DAYTON, Ohio, March 16, 2012 ( – For many segments of the population, the realm of demonic activity and exorcisms stays in the movie theater. But for many believers in the pro-life movement, the problem of dealing with evil is a practical question – and one that is taken very seriously.

In Dayton, Ohio, it has led one local 40 Days for Life leader to obtain permission from the Archdiocese of Cincinnati to have priests join their prayers outside the Women’s Med Center on Sunday with specific prayers to drive away evil presences from the area.

“Hopefully, the spiritual battle will be won,” Ruth Deddens, an organizer with 40 Days for Life in Dayton, told the Dayton Daily News.


Deddens had asked Rev.

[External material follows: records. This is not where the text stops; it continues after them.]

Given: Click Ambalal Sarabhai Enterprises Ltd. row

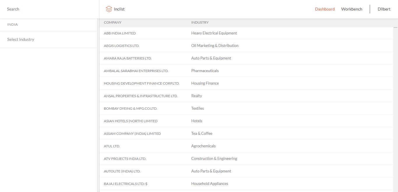Looking at the screenshot, I should pyautogui.click(x=136, y=71).
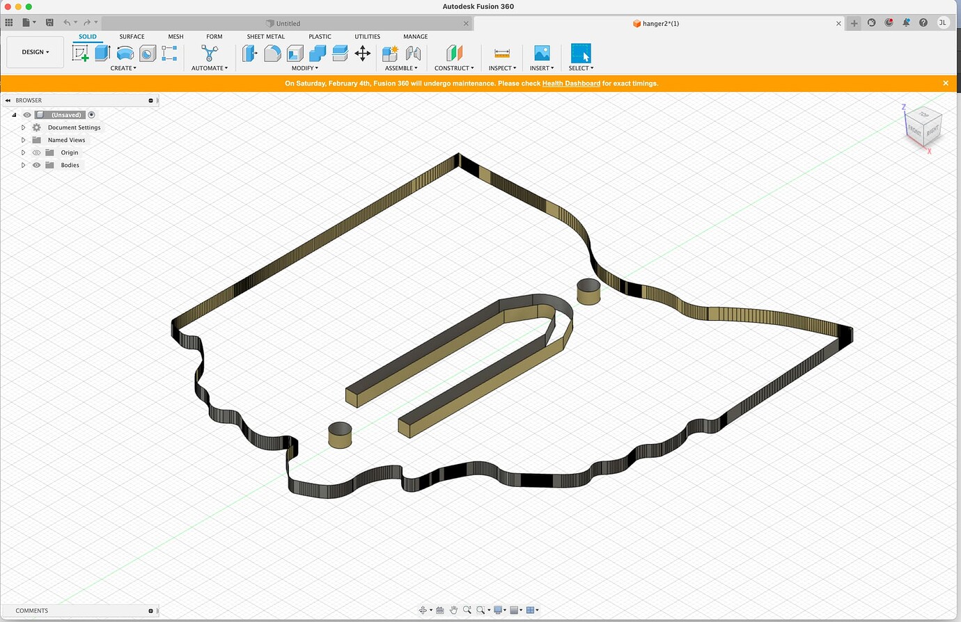
Task: Open the Revolve tool
Action: coord(125,53)
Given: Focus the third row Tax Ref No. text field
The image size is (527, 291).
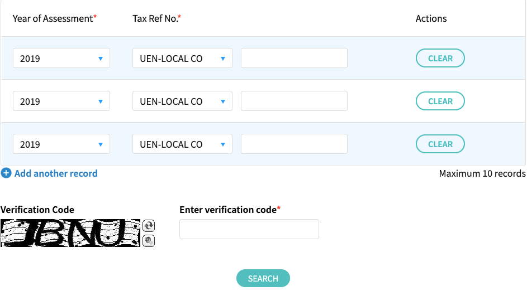Looking at the screenshot, I should coord(294,144).
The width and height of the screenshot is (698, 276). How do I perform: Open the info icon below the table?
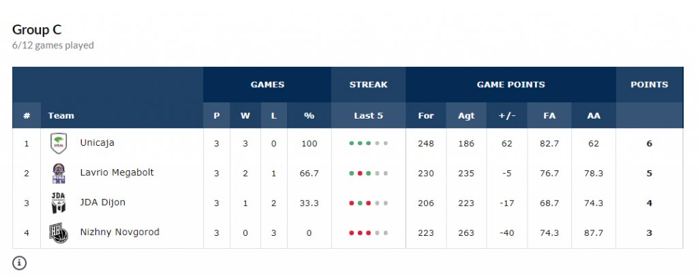pos(19,262)
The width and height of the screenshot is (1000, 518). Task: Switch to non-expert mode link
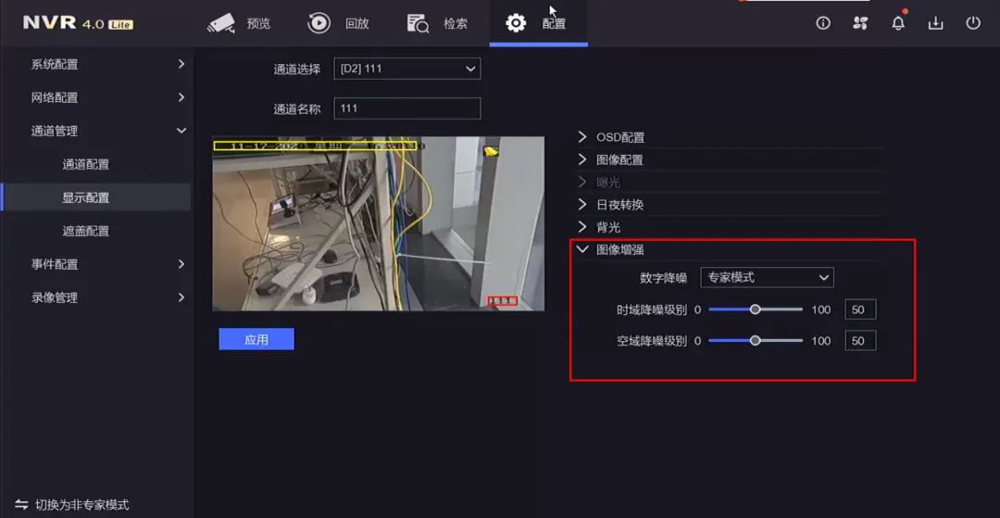point(81,505)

Steve J. Angi, chancellor of the Roman Catholic Archdiocese of Cincinnati, for permission to have priests come and pray an “exorcism of locality.” In the Catholic Church, although lay persons may pray unofficial prayers of deliverance, official rites of exorcism requires an ordained priest acting under the permission of his bishop.

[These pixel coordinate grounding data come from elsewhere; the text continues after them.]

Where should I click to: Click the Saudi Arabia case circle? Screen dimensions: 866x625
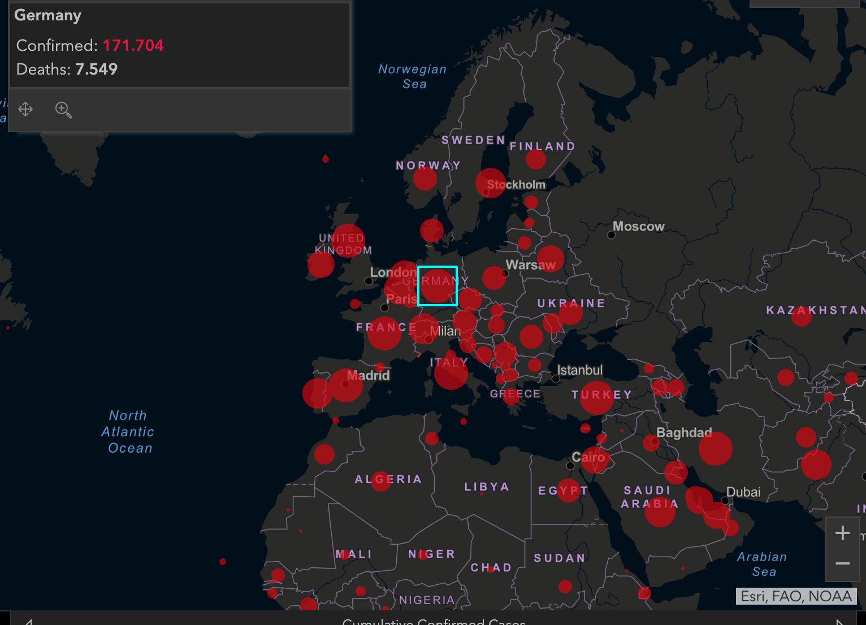pyautogui.click(x=660, y=511)
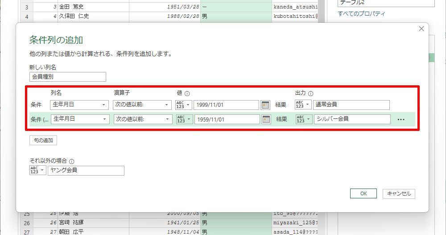Confirm with the OK button
The image size is (446, 235).
[x=363, y=194]
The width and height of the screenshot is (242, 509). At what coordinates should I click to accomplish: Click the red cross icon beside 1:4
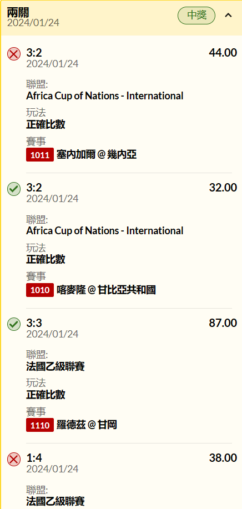click(x=14, y=460)

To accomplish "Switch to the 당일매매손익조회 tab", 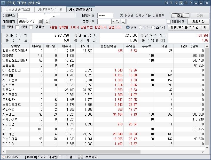I will (x=15, y=9).
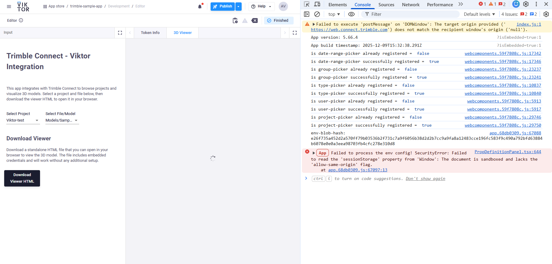This screenshot has height=264, width=552.
Task: Click the Download Viewer HTML button
Action: tap(22, 178)
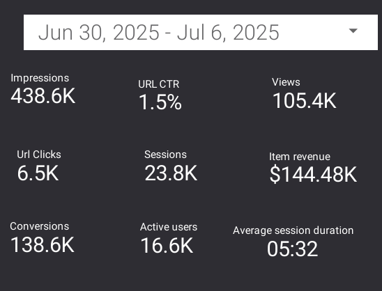The width and height of the screenshot is (382, 291).
Task: Click the Jun 30 - Jul 6 date range field
Action: [201, 32]
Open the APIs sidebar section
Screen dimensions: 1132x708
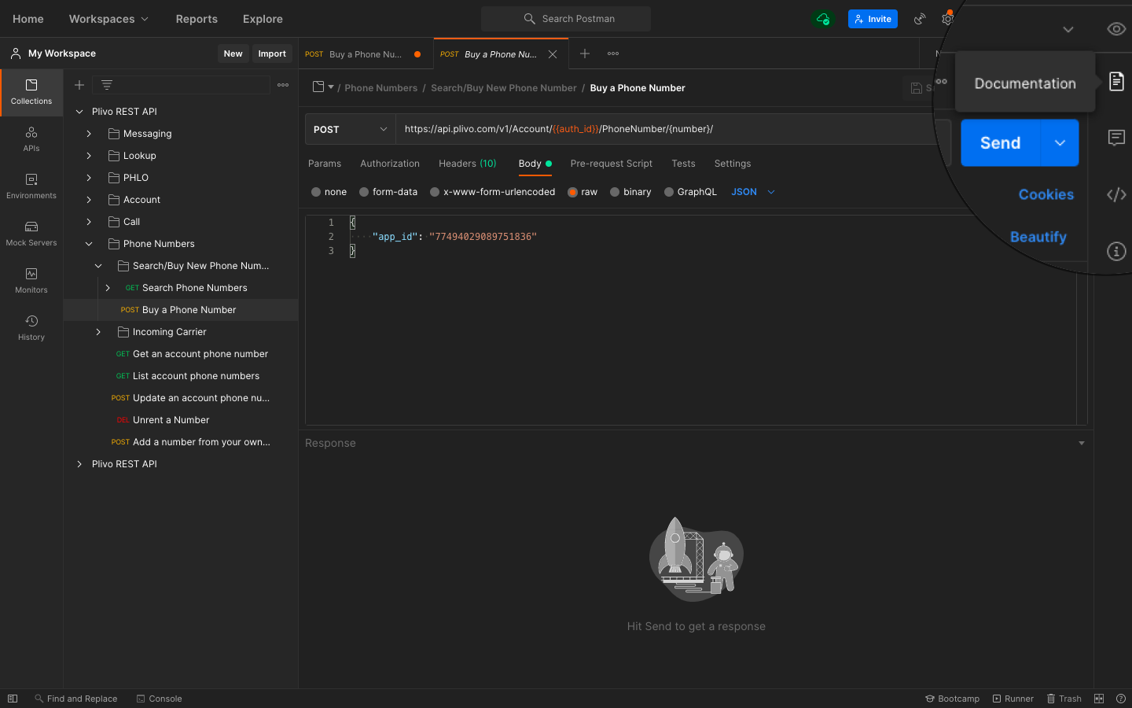(x=31, y=139)
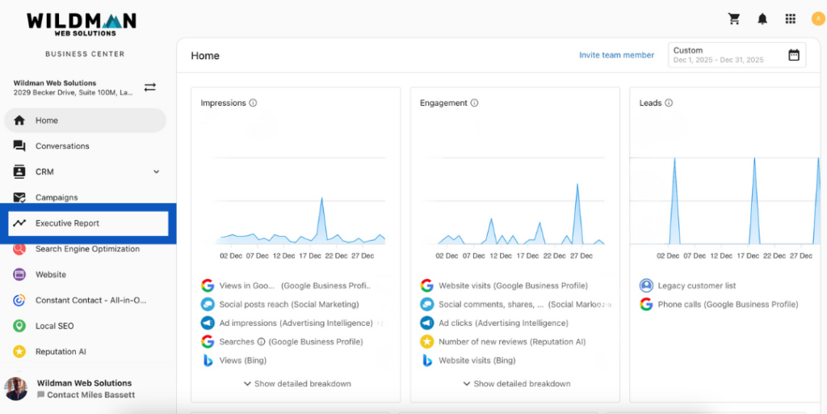Open the apps grid launcher
Image resolution: width=827 pixels, height=414 pixels.
coord(791,19)
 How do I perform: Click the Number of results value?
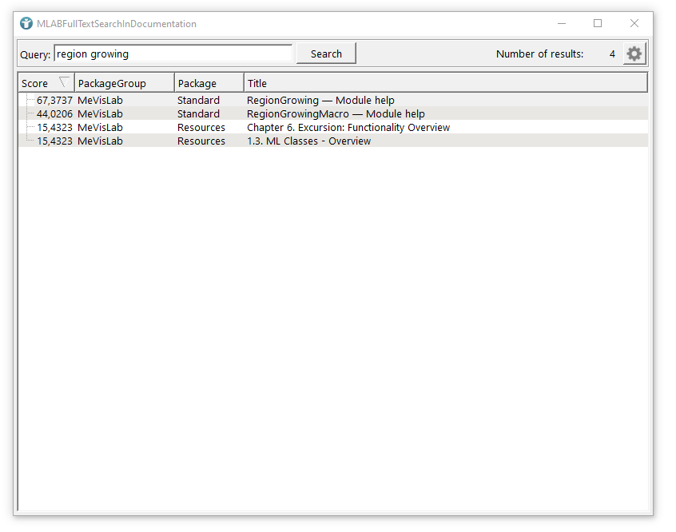point(612,54)
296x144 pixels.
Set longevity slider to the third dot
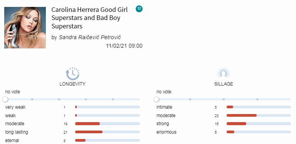click(x=86, y=99)
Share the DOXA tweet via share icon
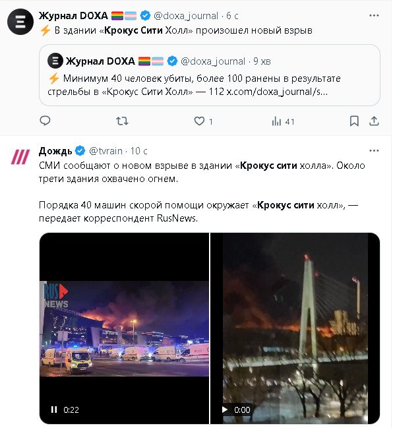The height and width of the screenshot is (428, 393). [x=374, y=121]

Although workers at the clinic did not offer comment, Rick Pender, spokesman for Planned Parenthood of Southwest Ohio, told the Daily News that the pro-life group “has a right to free speech.”

“We don’t agree that we’re doing something evil. We’re providing a service that is needed and appreciated by a lot of people,” he said.

Calls to Deddens were not returned by press time.

Dedden’s idea was not her own – it was modeled off the successful exorcism campaign in Rockford, Illinois, where a bizarre anti-Christian abortion clinic finally closed its doors this year.

Rockford pro-life leader Kevin Rilott told that when a local group of priests was granted permission by the Rockford diocese to regularly pray exorcism prayers outside the Northern Illinois Women’s Center (NIWC), the change was unmistakable.

“We saw a huge change at this clinic. The number of abortions went down, the number of saves went up,” said Rilott. “The moment they began saying these prayers was the beginning of the end of this clinic.”

By the time the Rockford clinic closed following the revelation of serious health violations, NIWC had become notorious for its anti-Christian signage, including a nun in a coffin, a crucified rubber chicken, and personalized slogans insulting pro-life witnesses outside. One sign suggested that NIWC had killed 50,000 children while “JC,” or Jesus Christ, had only saved 50.

Often priests would pray by themselves, said Rilott, but at times all four would surround the building on its four sides and say the exorcism prayers together, at which time Rilott said the clinic owner, known to pro-lifers for his habit of taunting the opposition, always responded predictably – immediately leaving the building until the prayers wrapped up.

“Everyone could just sense what was happening,” he said.